Desperate to bring reinforcements to Europe, the Leviathan knowingly brought aboard hundreds of already-sick troops aboard. Hernon's characters see the "sickness of war" either at sea or in the trenches, where Soldiers and Marines experienced hand-to-hand combat, grenade and machine gun attacks and chemical weapon horrors. And there were other challenges:
"Johnson had to get used to the chronic lack of sleep, especially at night, when staying awake was a matter of life and death for anyone on duty. This was true even in the rear shelters, which regularly came under shell fire. The trenches and dugouts were infested with rats, the big black variety the soldiers had to club to death, and no matter how much the men tried to stay clean and keep their hair cut short, the lice, or 'cooties,' were always with them, burrowing deep into their uniforms and blankets until they were scratching or picking nits nearly every waking moment. In the morning, tormented soldiers angrily ripped off their shirts, looking for the vermin that abounded in the collars and sleeves."
|Scenes aboard USS Leviathan|
"The Germans had had four years to add a devilish array of defenses to the already challenging landscape of hills, ravines, and woods – seemingly countless numbers of machine gun pillboxes, a network of trenches, and barbed wire in lines four and five deep and concealed over the years with lush vines and brush. Artillery was positioned to provide flanking fire on infantry trying to move between the Meuse and the Argonne.This masterpiece of interlocking, mutually supportive firepower was designed to defend a critical railroad in the rear, the Sedan-Mezieres line, the only escape route to Germany. If it were broken, the German army would be trapped, unable to be resupplied or reinforced. The war would end."The war did end, thanks to American presence and power. Hernon uses the battlefield and the sea as a stage for his characters, with USS Leviathan as a centerpiece, all to show an intimate history of World War I, thought to be a war to end all wars but which ended in a treaty described by MacArthur as "drastic ... more like a treaty of perpetual war than of perpetual peace."
USS Leviathan's work was not over after the treaty was signed.
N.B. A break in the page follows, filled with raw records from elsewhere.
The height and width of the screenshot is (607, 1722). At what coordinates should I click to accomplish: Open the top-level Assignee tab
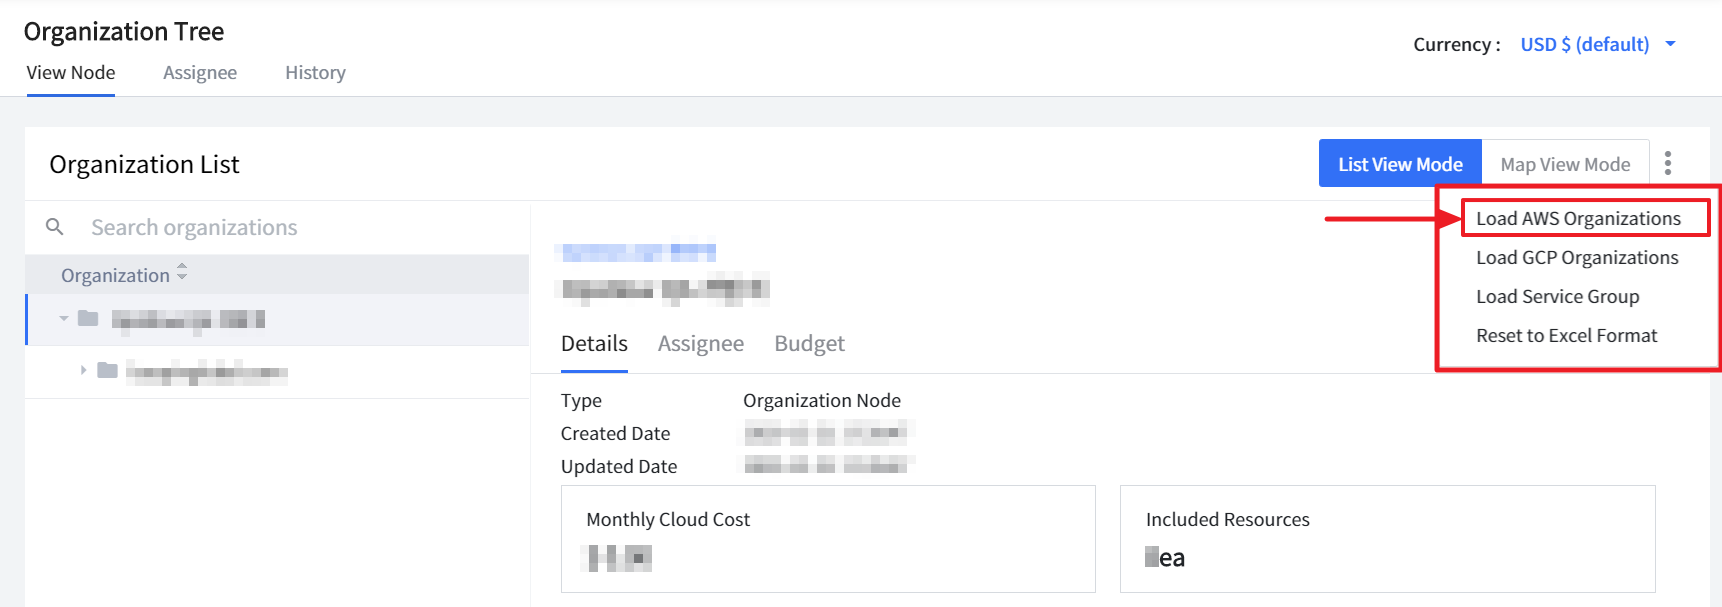tap(200, 72)
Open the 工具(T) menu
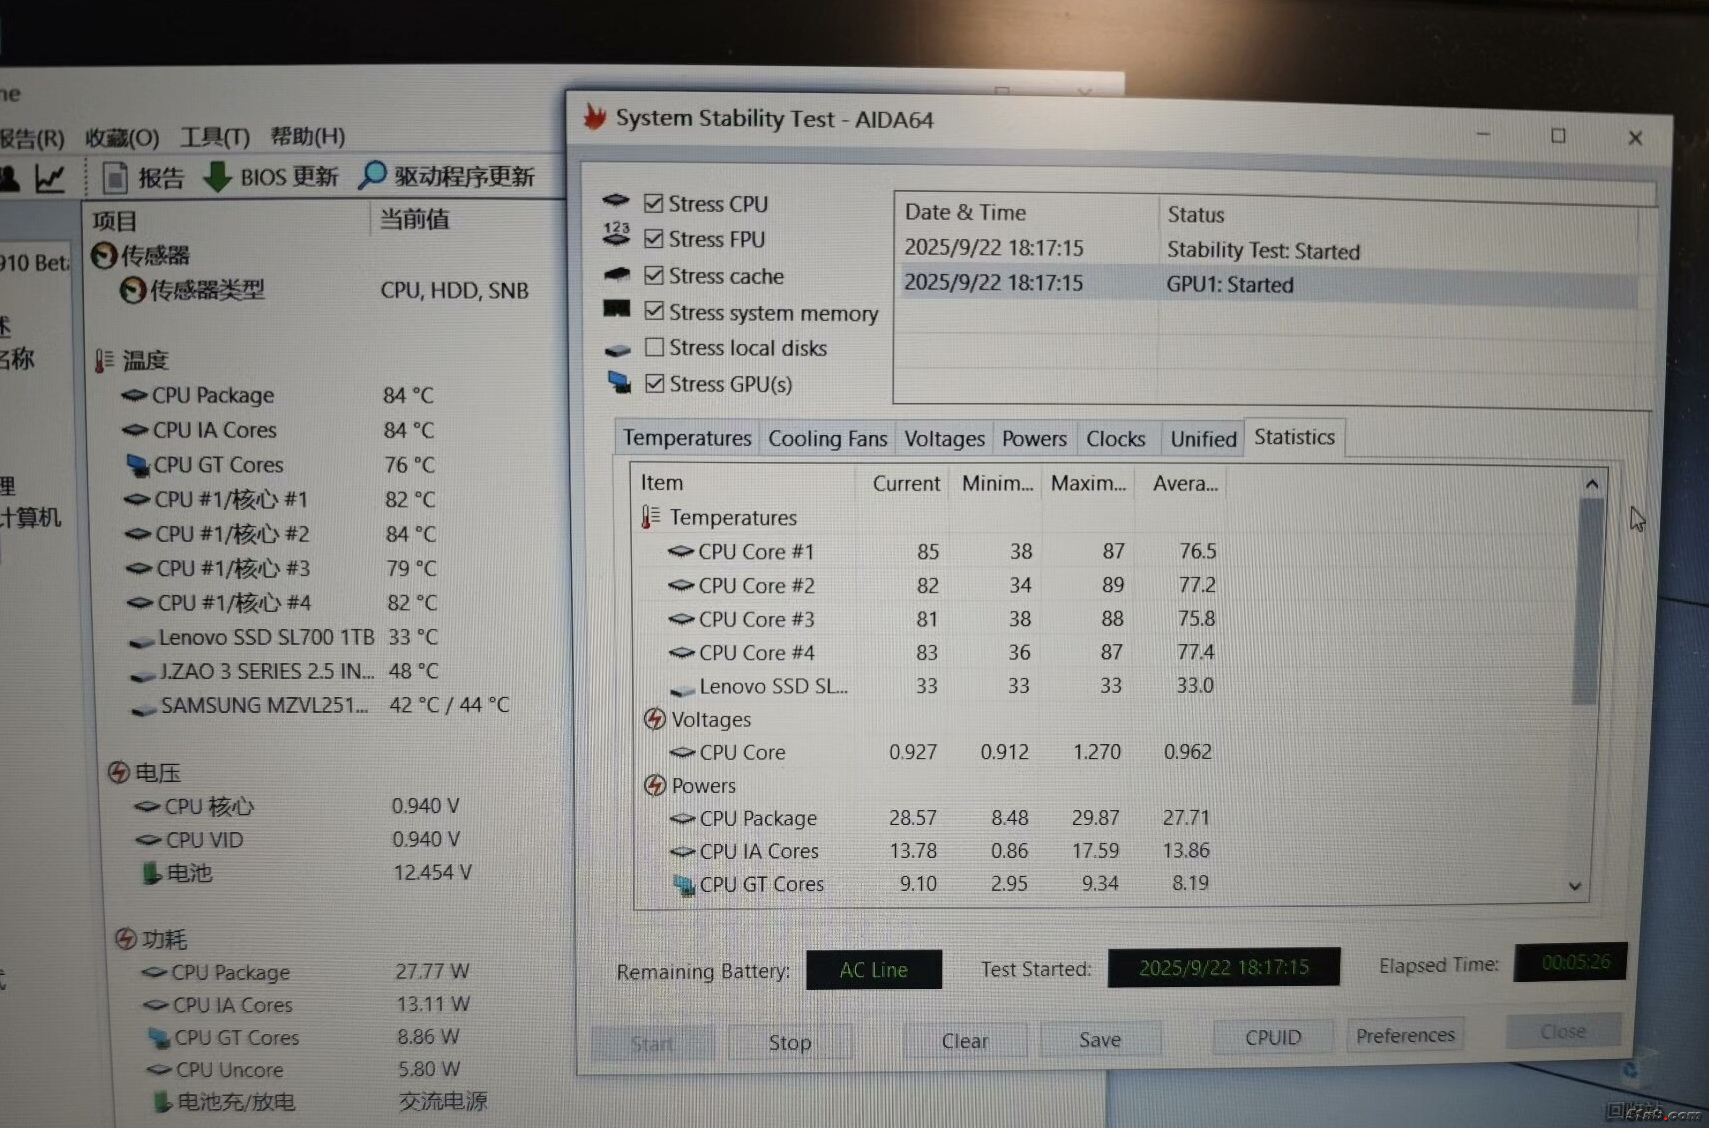1709x1128 pixels. coord(214,137)
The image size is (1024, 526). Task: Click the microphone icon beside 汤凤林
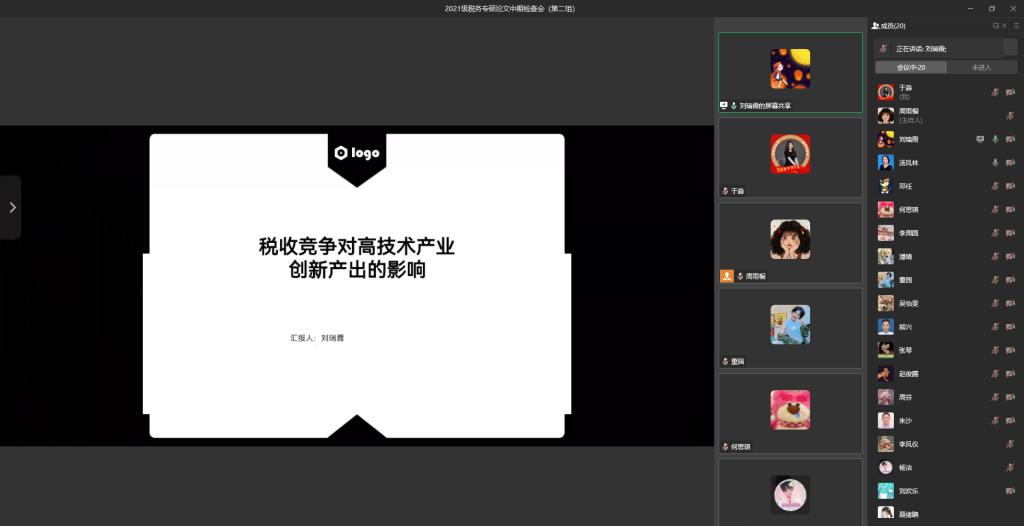995,163
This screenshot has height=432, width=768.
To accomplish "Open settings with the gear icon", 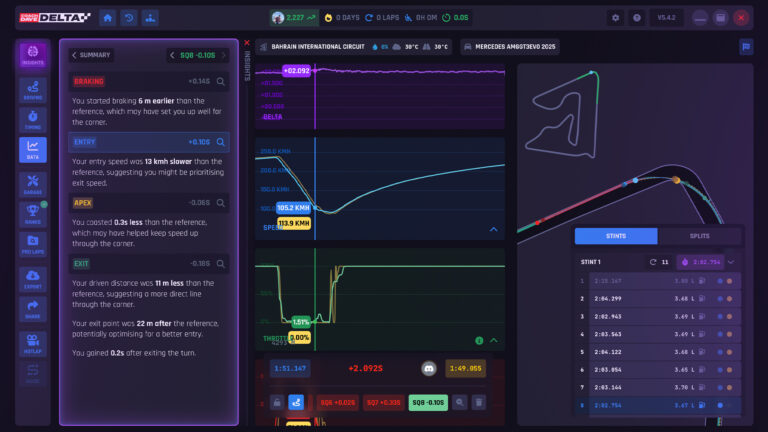I will click(x=615, y=17).
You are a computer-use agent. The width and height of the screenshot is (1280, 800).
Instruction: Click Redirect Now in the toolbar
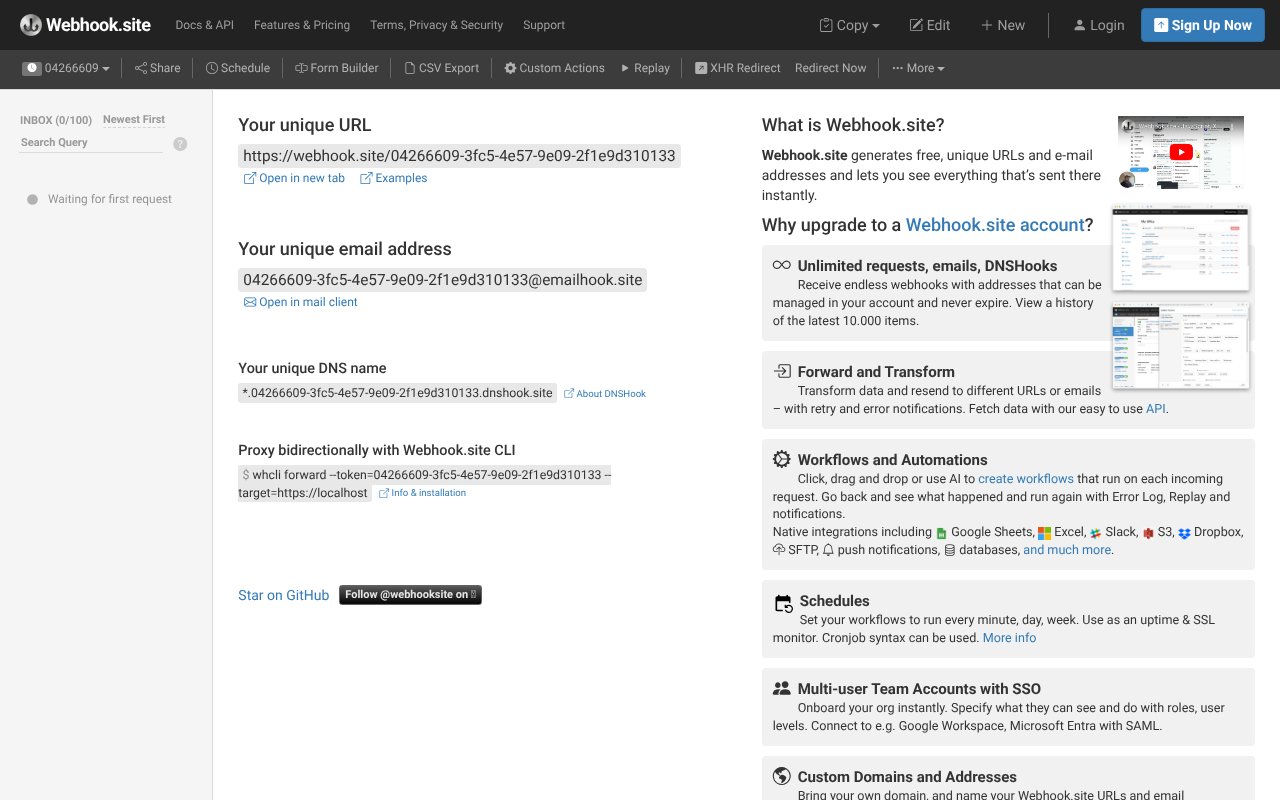830,67

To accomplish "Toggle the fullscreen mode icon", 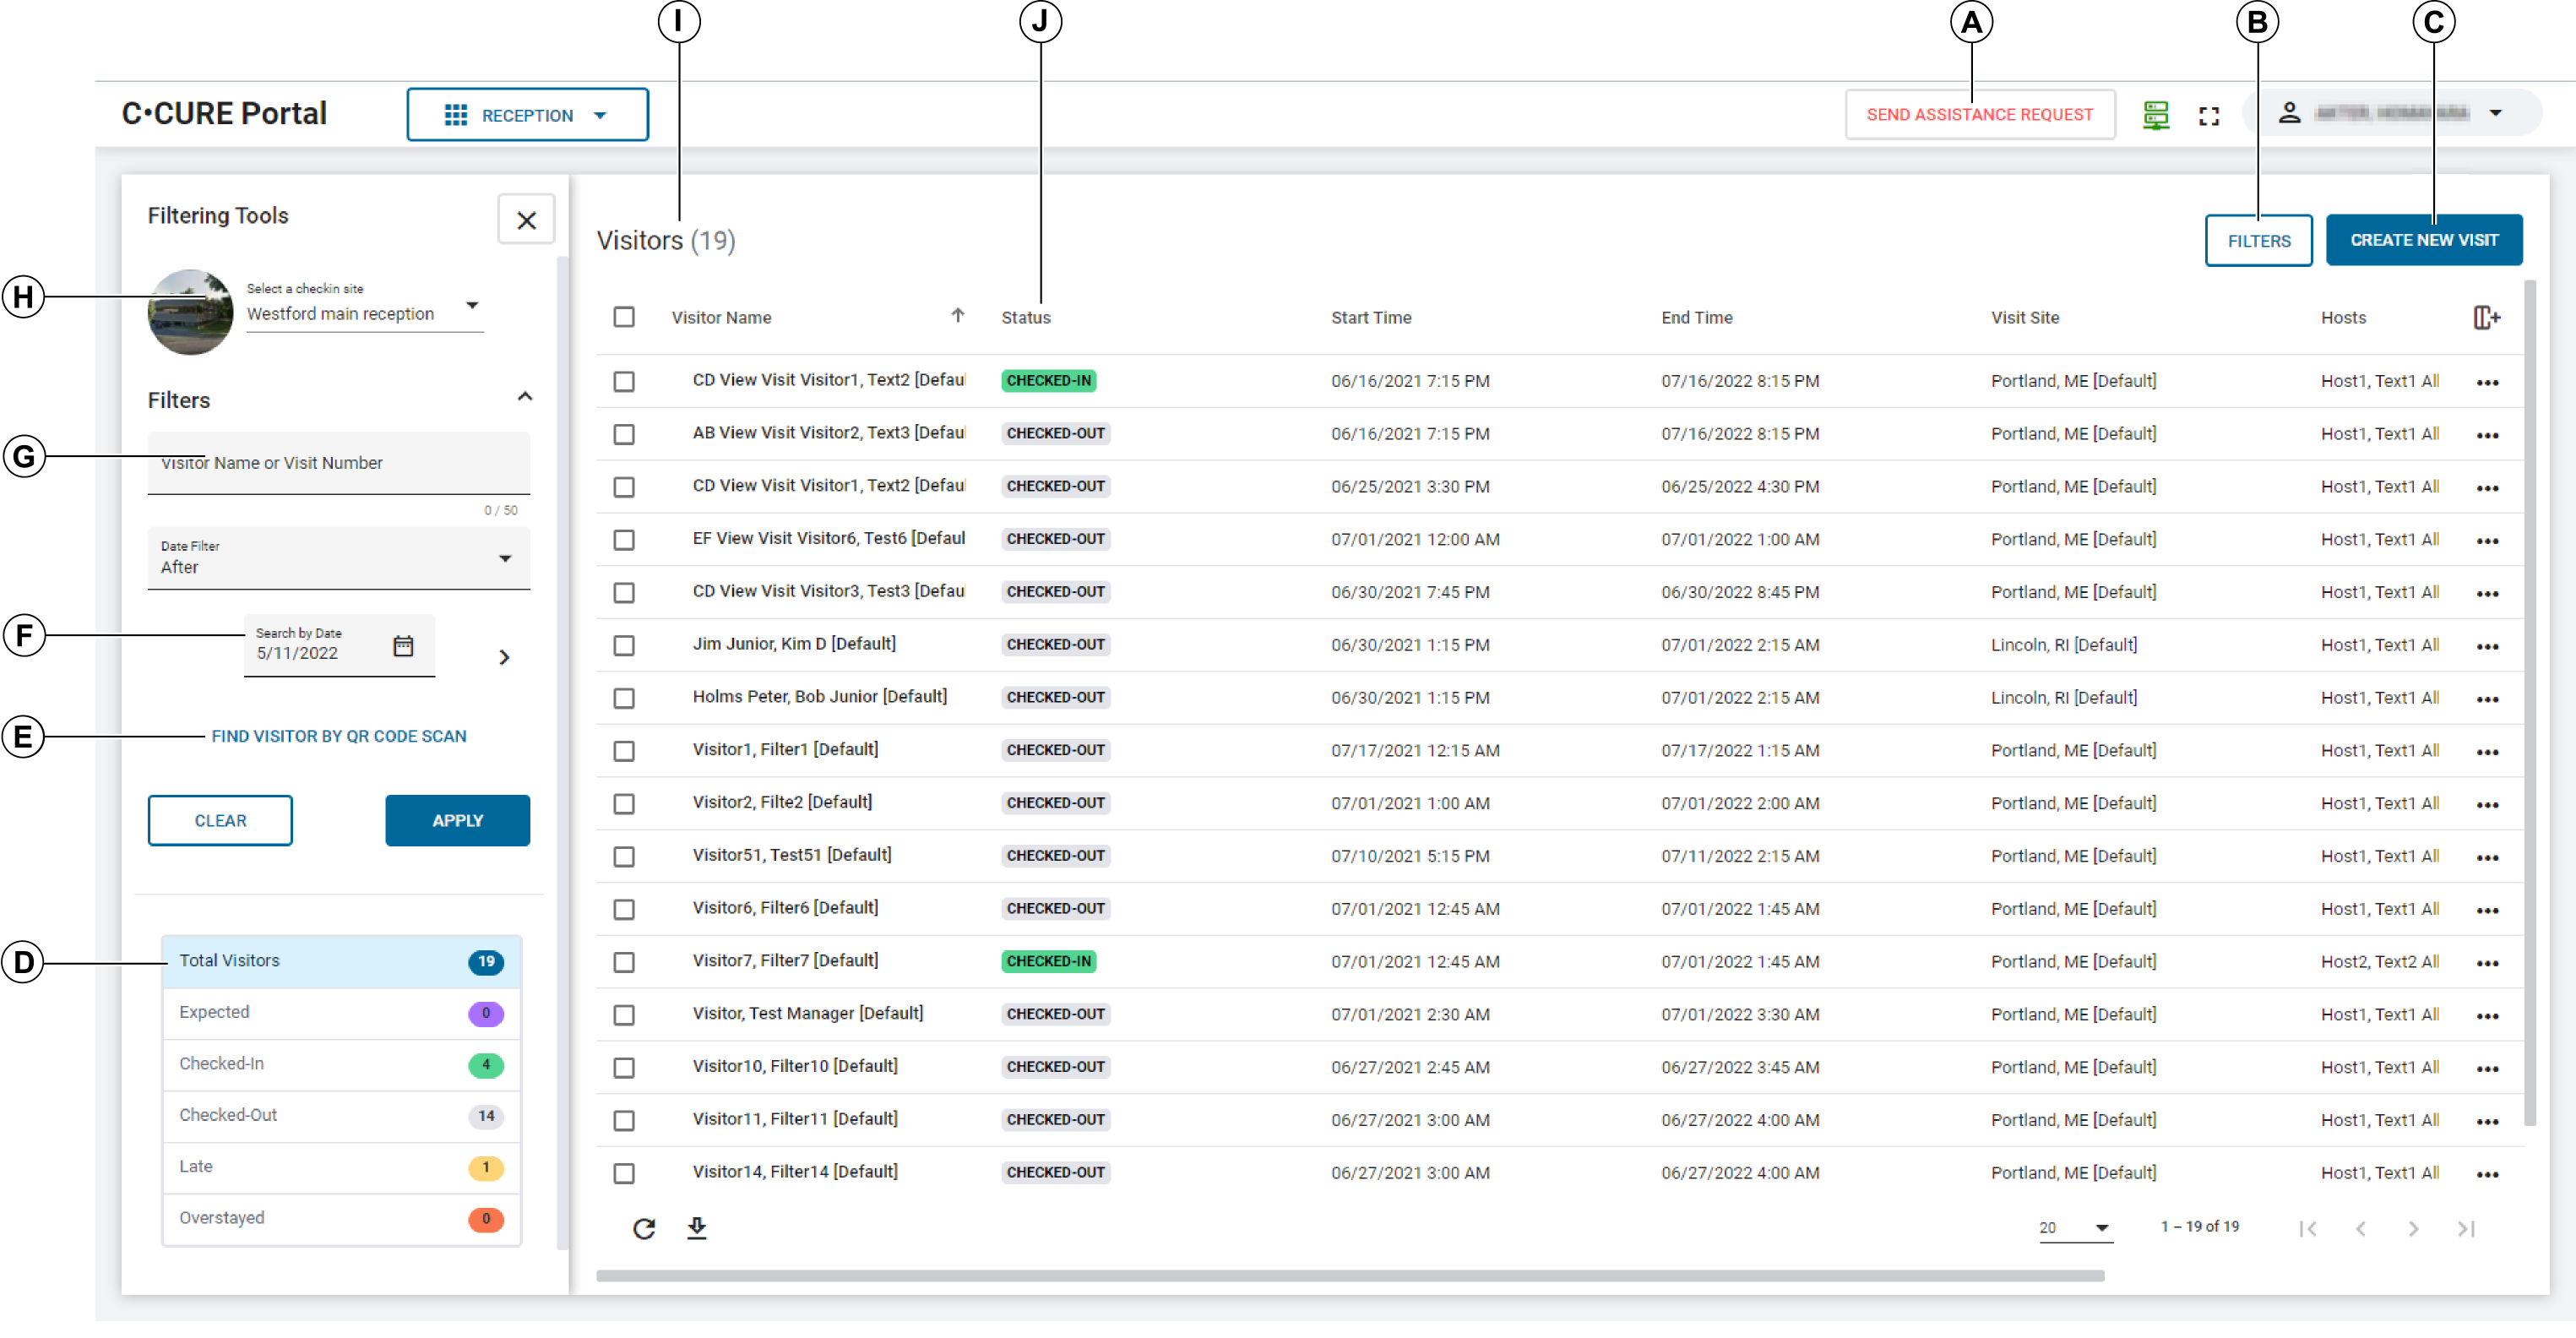I will [x=2208, y=116].
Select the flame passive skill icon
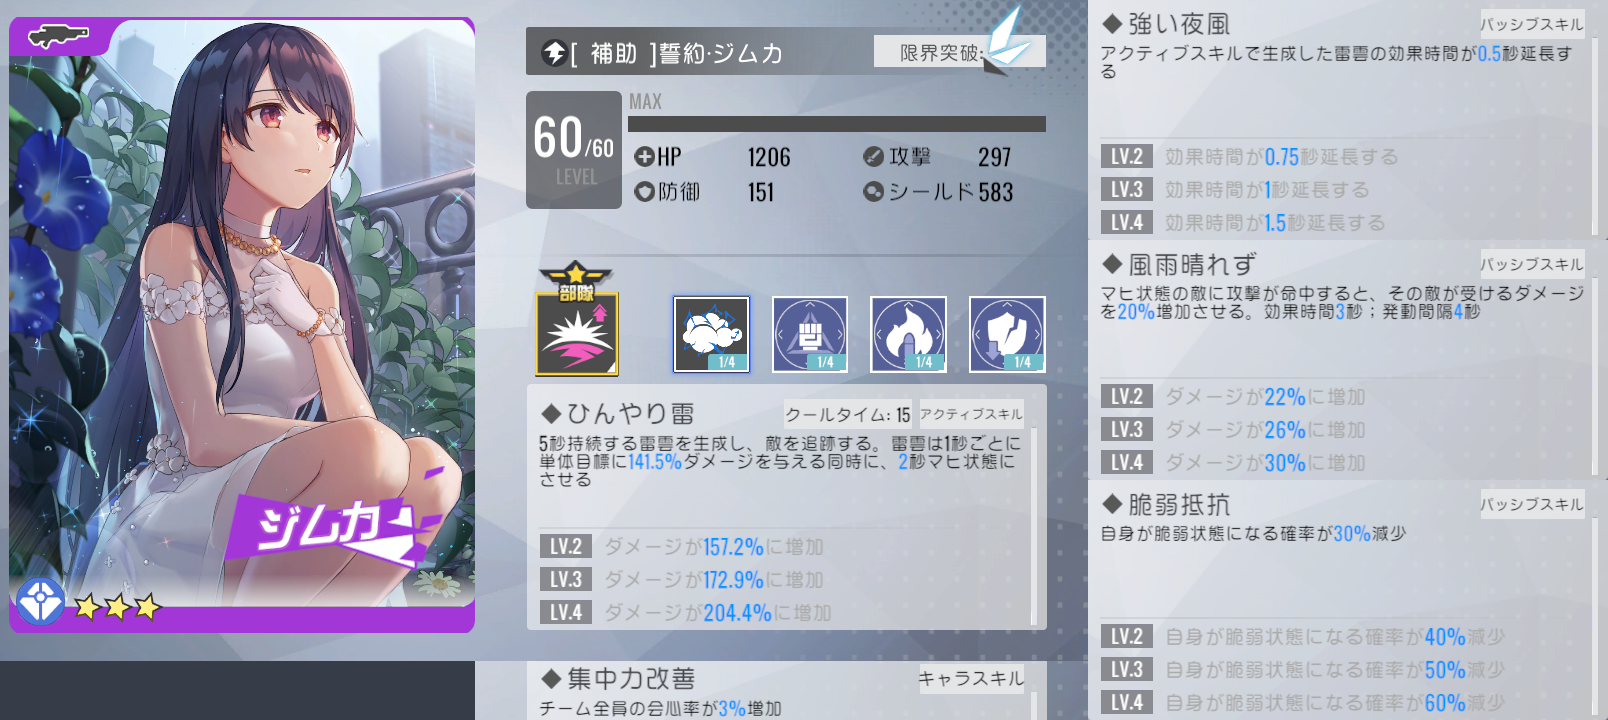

The ship joined other converted liners, commercial ships and war ships as part of a "massive logistical undertaking" to bring two million troops home from Europe.
We featured USS Leviathan in a Navy Reads post honoring the Statue of Liberty: According to the Naval Historical Center, "Leviathan (was) an appropriate name considering that she was then the largest ship in the U.S. Navy, and in the World. The Navy would not operate a bigger ship until 1945, when the slightly longer and heavier aircraft carrier Midway entered service."